---- DATASET RECORDS

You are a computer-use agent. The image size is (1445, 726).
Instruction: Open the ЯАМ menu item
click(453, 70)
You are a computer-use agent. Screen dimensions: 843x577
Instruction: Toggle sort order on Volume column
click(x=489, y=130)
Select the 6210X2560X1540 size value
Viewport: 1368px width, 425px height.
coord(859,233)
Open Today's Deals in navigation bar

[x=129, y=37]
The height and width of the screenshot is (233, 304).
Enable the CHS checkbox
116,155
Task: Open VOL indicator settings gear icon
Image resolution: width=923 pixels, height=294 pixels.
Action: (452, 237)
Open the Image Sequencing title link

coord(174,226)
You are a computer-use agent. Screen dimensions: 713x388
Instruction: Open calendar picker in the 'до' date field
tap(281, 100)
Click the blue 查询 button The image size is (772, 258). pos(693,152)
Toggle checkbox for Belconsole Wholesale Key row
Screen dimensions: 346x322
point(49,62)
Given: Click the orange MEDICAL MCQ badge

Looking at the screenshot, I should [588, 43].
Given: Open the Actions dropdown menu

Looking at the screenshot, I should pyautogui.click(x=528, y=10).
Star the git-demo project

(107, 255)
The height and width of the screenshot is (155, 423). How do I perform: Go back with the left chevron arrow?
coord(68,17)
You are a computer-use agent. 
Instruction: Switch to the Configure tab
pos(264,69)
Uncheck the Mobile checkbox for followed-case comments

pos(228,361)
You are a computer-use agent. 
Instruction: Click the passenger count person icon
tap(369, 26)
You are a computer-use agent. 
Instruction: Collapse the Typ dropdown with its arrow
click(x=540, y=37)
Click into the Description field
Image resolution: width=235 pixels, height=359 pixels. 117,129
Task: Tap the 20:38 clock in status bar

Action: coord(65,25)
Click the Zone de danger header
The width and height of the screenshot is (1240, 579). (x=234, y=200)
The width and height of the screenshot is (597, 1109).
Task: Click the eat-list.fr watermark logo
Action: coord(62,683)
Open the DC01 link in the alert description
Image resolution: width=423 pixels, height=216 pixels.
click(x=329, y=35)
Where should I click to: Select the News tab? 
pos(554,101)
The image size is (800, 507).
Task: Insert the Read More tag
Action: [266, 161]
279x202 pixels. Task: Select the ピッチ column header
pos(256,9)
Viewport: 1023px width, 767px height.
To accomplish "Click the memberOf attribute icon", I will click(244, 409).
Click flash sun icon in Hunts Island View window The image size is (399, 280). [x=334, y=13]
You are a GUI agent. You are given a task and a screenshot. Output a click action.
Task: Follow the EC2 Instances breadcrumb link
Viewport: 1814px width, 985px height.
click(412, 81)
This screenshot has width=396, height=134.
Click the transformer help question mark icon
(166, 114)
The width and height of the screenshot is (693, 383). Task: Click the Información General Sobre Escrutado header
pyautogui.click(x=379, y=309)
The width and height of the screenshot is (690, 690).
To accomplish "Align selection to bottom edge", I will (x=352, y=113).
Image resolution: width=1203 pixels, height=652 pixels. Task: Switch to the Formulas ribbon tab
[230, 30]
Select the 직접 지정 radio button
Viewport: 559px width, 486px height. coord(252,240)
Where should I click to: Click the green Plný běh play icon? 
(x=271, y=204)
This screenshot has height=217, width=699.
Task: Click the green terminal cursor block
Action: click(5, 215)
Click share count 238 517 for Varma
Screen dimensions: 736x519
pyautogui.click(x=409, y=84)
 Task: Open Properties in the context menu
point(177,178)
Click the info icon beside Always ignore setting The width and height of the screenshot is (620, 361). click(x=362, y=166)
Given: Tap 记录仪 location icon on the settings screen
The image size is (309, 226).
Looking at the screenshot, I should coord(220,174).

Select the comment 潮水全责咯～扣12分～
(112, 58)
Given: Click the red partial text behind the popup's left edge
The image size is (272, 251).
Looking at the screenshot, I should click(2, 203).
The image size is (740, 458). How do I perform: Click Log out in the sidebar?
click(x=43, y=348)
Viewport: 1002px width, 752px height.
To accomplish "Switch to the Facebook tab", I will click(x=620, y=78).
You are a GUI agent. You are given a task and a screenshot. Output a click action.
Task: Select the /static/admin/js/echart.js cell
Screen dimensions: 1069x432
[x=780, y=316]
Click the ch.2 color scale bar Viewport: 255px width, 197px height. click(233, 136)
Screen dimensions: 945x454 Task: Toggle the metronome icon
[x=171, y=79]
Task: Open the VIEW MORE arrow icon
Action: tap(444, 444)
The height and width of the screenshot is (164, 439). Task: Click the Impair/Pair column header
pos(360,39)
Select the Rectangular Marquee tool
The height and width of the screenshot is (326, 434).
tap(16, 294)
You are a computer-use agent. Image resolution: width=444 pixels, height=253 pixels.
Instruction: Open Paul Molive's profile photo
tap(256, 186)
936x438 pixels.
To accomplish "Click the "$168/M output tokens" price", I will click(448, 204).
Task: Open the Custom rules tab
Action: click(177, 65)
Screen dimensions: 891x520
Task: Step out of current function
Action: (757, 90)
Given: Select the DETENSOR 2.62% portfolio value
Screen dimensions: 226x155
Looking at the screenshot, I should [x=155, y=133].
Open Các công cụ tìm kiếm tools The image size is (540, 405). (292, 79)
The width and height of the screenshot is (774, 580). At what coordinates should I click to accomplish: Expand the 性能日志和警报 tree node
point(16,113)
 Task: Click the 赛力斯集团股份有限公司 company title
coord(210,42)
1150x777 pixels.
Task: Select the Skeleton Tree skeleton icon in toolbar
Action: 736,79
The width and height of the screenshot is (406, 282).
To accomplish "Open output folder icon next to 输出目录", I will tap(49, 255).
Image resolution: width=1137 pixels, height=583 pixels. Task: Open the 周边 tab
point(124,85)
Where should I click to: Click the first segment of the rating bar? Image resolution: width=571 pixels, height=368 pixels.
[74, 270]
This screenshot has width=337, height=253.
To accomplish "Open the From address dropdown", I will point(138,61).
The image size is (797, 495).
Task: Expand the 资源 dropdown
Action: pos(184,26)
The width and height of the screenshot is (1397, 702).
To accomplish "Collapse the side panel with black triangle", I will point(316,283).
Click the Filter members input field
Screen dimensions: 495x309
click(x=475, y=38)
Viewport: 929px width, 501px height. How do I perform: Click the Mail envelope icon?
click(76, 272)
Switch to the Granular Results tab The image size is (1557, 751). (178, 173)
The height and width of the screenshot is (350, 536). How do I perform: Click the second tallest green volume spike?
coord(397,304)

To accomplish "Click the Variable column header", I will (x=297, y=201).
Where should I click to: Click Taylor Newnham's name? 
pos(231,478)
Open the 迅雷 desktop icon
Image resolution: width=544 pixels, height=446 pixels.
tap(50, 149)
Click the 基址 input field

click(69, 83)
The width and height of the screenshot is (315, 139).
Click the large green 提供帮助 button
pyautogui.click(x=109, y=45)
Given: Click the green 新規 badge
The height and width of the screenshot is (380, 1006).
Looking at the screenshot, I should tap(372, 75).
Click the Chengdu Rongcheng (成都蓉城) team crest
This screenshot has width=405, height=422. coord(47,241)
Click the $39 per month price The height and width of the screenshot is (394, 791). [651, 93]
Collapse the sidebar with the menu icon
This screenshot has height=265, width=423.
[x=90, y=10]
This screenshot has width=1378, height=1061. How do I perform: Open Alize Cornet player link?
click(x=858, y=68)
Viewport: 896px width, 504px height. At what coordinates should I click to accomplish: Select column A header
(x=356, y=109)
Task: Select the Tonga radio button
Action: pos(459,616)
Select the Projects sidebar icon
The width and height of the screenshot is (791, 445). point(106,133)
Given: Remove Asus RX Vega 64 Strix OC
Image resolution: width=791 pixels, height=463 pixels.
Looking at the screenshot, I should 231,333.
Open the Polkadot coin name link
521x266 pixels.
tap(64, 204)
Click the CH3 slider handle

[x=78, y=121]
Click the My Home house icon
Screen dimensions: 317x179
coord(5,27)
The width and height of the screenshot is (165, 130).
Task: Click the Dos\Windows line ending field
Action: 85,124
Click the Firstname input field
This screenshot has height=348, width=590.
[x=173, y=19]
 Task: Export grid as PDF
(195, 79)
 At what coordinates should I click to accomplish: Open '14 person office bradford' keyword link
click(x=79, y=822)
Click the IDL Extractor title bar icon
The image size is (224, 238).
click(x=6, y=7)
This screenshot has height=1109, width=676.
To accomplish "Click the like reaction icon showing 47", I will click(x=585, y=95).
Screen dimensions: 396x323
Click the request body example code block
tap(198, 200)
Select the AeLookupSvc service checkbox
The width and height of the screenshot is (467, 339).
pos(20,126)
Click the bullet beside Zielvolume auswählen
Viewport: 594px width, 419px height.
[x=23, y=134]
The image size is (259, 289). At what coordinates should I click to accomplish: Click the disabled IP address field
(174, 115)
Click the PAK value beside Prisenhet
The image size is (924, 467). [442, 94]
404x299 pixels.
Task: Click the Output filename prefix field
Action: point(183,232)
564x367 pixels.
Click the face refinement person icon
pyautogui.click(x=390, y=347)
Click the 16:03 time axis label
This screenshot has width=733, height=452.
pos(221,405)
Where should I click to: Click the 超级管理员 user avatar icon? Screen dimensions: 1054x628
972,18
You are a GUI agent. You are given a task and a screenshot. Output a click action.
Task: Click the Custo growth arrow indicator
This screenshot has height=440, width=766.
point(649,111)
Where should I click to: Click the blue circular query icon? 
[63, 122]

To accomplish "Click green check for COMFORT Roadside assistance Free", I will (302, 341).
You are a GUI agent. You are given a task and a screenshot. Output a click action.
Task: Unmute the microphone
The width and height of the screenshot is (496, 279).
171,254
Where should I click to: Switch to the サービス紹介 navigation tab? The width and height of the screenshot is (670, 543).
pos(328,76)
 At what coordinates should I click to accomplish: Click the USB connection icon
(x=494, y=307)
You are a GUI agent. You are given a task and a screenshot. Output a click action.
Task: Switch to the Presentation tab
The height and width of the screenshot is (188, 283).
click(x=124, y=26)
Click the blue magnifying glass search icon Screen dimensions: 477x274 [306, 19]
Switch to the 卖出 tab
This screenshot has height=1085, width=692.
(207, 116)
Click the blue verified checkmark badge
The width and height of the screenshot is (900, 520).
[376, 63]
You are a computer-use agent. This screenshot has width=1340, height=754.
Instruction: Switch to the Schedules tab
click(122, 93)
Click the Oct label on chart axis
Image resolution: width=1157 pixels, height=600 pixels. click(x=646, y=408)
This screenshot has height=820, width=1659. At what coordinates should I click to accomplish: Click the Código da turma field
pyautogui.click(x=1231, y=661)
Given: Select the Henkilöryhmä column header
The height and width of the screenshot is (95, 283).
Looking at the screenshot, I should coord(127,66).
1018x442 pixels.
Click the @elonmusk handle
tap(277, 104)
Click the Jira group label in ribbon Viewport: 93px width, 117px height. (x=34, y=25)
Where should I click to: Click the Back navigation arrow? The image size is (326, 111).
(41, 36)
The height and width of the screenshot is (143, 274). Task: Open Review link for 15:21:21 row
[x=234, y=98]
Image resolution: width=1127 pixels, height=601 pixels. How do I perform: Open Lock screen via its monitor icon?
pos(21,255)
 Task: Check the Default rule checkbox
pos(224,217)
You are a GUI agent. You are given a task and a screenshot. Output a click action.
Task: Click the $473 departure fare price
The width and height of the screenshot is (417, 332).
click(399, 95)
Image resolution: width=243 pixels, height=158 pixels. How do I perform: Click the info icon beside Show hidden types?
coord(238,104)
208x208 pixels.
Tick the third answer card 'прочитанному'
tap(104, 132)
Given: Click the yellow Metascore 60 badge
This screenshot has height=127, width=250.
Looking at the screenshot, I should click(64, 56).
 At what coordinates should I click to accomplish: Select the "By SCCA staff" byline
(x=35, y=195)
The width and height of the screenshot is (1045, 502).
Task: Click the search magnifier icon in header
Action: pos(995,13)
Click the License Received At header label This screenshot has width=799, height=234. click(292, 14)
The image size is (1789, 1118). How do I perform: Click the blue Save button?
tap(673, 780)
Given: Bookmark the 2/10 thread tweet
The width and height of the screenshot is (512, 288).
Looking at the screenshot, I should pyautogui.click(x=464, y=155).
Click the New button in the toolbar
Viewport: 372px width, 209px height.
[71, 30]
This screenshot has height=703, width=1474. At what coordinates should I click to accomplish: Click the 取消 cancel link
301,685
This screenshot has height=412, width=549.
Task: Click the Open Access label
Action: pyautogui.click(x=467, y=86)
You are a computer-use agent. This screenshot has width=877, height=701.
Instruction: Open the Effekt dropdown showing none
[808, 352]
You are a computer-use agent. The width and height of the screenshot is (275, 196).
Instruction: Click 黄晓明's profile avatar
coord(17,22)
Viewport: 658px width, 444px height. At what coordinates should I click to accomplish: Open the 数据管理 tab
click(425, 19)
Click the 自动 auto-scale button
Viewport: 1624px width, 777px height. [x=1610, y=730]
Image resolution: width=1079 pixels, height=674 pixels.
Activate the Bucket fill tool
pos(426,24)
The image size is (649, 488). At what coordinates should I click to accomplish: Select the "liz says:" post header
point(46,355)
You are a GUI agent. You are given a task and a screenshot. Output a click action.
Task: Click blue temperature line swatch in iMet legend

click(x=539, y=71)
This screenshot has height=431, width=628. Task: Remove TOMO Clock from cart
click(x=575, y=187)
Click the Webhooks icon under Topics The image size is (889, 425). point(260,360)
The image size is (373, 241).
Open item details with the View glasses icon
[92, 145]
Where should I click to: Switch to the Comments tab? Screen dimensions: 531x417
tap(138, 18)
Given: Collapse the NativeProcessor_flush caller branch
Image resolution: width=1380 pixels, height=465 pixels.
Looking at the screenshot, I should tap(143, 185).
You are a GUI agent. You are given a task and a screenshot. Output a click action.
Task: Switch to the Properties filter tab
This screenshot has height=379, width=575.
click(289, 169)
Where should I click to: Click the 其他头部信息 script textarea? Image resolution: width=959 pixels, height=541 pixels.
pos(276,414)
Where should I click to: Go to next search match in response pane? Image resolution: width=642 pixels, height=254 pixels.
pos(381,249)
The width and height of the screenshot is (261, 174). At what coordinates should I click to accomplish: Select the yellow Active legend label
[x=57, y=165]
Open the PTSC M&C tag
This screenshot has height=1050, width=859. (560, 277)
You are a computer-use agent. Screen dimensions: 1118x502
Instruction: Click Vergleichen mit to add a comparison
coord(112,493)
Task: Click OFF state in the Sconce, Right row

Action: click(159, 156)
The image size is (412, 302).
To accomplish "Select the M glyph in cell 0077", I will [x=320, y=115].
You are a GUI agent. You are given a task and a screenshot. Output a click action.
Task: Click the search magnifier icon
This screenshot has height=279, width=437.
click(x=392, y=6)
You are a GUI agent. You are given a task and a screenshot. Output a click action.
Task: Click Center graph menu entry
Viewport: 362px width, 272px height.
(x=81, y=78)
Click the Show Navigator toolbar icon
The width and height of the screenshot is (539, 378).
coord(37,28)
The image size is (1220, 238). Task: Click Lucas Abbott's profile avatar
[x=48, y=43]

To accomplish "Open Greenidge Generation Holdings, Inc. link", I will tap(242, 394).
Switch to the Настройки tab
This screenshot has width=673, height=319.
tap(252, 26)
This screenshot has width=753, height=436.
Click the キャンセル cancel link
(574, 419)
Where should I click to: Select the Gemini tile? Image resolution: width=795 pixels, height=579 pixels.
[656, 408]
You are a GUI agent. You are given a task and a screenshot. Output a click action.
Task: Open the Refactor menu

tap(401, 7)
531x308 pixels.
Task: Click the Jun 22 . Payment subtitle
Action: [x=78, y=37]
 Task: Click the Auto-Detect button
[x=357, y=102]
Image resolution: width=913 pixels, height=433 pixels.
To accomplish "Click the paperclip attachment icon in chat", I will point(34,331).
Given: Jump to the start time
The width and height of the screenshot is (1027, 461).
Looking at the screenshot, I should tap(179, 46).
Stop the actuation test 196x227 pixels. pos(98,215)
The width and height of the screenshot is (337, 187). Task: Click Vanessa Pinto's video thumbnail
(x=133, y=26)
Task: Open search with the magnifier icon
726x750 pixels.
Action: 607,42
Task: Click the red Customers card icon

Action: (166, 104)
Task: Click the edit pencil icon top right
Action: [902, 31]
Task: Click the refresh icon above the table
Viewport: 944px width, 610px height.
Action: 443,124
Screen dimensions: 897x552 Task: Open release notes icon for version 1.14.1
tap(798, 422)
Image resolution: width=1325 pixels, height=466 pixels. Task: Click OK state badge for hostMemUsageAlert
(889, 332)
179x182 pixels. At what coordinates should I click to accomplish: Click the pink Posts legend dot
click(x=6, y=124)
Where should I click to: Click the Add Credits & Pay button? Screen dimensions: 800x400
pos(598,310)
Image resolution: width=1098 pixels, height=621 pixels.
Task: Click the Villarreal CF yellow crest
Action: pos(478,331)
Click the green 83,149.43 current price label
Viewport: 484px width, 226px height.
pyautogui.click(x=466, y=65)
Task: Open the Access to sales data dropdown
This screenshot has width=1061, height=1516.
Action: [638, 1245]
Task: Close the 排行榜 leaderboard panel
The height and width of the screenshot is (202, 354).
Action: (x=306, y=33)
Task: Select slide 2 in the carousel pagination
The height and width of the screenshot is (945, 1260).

--------

WORK INSTRUCTION:
Only the lines with "indicator" are needed; find them in the records and copy each one.

SOLVED PROBLEM:
Task: Open VOL indicator settings gear icon
Task: Click the Custo growth arrow indicator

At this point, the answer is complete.